Strategic Evasion Using a Multi-Hypothesis Control Barrier Function

S. Shah, A. Von Moll, and I. Weintraub

Published in Aviation Forum (Submitted for Review), 2026

This paper focuses on the problem of safe, strategic motion planning for an evader in a dynamic pursuit-evasion game. While Control Barrier Functions (CBFs) are a popular method to maintain safety, traditional formulations often rely on fixed, conservative safety margins and isotropic, non-strategic safety constraints. This results in controllers that are either overly conservative or fail to exploit tactical opportunities for evasion. We propose a novel, unified framework that addresses these limitations through two key contributions. First, we demonstrate the advantages of CBF functionality based on variable-speed nonholonomic agents. Second, we construct a set of directional CBFs that create asymmetric safe regions tailored to a pursuer’s straight, left, and right projected maneuvers.

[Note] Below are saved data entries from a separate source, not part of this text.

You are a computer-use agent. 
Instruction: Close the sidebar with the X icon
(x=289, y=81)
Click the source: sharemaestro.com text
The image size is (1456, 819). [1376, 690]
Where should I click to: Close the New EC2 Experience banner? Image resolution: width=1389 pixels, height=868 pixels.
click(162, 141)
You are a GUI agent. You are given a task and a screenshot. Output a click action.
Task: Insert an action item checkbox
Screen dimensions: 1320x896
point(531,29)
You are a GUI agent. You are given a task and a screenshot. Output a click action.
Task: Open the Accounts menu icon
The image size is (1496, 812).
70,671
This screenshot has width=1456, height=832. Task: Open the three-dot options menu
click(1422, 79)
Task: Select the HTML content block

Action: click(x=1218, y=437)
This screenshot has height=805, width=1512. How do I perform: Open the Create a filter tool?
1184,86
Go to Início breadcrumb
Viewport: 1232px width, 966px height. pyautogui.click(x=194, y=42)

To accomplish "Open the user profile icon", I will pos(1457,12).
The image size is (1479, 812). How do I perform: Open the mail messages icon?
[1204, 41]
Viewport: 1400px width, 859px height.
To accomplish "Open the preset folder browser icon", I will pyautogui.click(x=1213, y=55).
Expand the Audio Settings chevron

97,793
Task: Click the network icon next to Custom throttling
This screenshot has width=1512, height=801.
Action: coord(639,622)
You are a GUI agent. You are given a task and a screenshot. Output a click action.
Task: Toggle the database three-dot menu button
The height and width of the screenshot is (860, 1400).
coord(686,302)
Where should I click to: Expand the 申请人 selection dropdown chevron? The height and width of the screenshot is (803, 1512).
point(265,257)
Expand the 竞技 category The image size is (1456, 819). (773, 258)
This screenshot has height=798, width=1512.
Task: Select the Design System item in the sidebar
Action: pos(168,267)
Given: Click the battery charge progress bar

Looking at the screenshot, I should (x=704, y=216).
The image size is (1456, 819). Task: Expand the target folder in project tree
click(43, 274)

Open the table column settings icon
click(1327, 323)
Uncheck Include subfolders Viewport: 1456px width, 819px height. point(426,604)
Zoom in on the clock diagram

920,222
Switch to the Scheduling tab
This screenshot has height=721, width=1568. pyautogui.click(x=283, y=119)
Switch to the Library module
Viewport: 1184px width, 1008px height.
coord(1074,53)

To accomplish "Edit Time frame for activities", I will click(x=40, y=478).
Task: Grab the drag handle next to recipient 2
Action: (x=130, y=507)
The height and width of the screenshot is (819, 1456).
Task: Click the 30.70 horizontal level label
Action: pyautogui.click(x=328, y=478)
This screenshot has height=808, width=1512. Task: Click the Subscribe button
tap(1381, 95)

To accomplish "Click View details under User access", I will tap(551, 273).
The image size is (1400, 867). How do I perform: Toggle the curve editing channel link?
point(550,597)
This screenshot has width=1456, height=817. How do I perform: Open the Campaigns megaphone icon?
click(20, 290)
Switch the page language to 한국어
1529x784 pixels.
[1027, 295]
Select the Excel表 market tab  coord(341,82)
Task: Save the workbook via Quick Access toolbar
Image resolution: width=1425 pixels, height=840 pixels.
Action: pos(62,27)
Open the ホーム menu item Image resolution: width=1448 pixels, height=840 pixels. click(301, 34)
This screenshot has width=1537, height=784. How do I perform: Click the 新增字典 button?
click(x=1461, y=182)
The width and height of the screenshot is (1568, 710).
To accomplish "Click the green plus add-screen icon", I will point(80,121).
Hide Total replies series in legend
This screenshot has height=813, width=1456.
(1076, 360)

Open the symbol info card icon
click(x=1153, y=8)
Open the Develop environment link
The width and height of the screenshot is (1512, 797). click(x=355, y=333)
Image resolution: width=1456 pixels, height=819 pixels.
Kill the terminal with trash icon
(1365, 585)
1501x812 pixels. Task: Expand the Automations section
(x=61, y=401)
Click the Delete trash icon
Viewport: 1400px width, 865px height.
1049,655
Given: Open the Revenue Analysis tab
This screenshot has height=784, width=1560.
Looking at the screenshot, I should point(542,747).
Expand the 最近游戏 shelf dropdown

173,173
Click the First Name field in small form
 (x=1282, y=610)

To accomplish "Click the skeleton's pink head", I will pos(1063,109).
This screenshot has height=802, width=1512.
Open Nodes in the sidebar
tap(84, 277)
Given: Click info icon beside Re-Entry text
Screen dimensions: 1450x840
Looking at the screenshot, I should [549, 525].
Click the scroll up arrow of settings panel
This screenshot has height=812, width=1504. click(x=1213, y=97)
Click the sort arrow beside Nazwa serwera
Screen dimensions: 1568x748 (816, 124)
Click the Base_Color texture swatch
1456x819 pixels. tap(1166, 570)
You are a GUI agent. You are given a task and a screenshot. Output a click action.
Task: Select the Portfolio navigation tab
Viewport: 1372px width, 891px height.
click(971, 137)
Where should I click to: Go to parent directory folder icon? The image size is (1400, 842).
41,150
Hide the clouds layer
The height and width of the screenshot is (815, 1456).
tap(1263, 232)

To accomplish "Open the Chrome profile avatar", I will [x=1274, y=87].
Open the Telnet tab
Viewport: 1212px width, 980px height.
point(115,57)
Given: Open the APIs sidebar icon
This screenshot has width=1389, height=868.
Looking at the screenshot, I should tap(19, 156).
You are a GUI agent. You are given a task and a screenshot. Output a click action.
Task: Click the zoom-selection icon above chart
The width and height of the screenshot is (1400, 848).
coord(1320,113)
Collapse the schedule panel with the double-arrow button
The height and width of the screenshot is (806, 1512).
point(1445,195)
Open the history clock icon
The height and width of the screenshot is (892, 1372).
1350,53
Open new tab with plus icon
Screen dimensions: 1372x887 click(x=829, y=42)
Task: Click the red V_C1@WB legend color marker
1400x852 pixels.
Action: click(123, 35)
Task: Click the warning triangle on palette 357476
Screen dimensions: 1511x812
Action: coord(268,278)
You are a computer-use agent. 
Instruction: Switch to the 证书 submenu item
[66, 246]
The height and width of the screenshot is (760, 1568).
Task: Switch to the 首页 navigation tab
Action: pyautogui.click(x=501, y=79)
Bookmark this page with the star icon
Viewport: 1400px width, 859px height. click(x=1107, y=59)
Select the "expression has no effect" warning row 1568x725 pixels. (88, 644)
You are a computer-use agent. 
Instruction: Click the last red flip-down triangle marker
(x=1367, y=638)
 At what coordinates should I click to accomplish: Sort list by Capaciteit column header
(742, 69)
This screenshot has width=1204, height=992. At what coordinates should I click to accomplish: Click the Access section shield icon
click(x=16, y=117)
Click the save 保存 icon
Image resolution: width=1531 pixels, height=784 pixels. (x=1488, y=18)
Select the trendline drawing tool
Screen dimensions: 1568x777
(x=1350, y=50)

To ensure controller stability, we apply a smooth switching methodology that guarantees continuous control inputs during transitions between evasion strategies. The entire framework is unified within a single Quadratic Program (QP) that minimally alters a nominal evasion strategy while satisfying all safety and agent constraints. Through a series of comparative simulations, we demonstrate that our approach significantly enhances evasion performance, enabling successful escapes in scenarios where traditional CBF methods would tend to fail.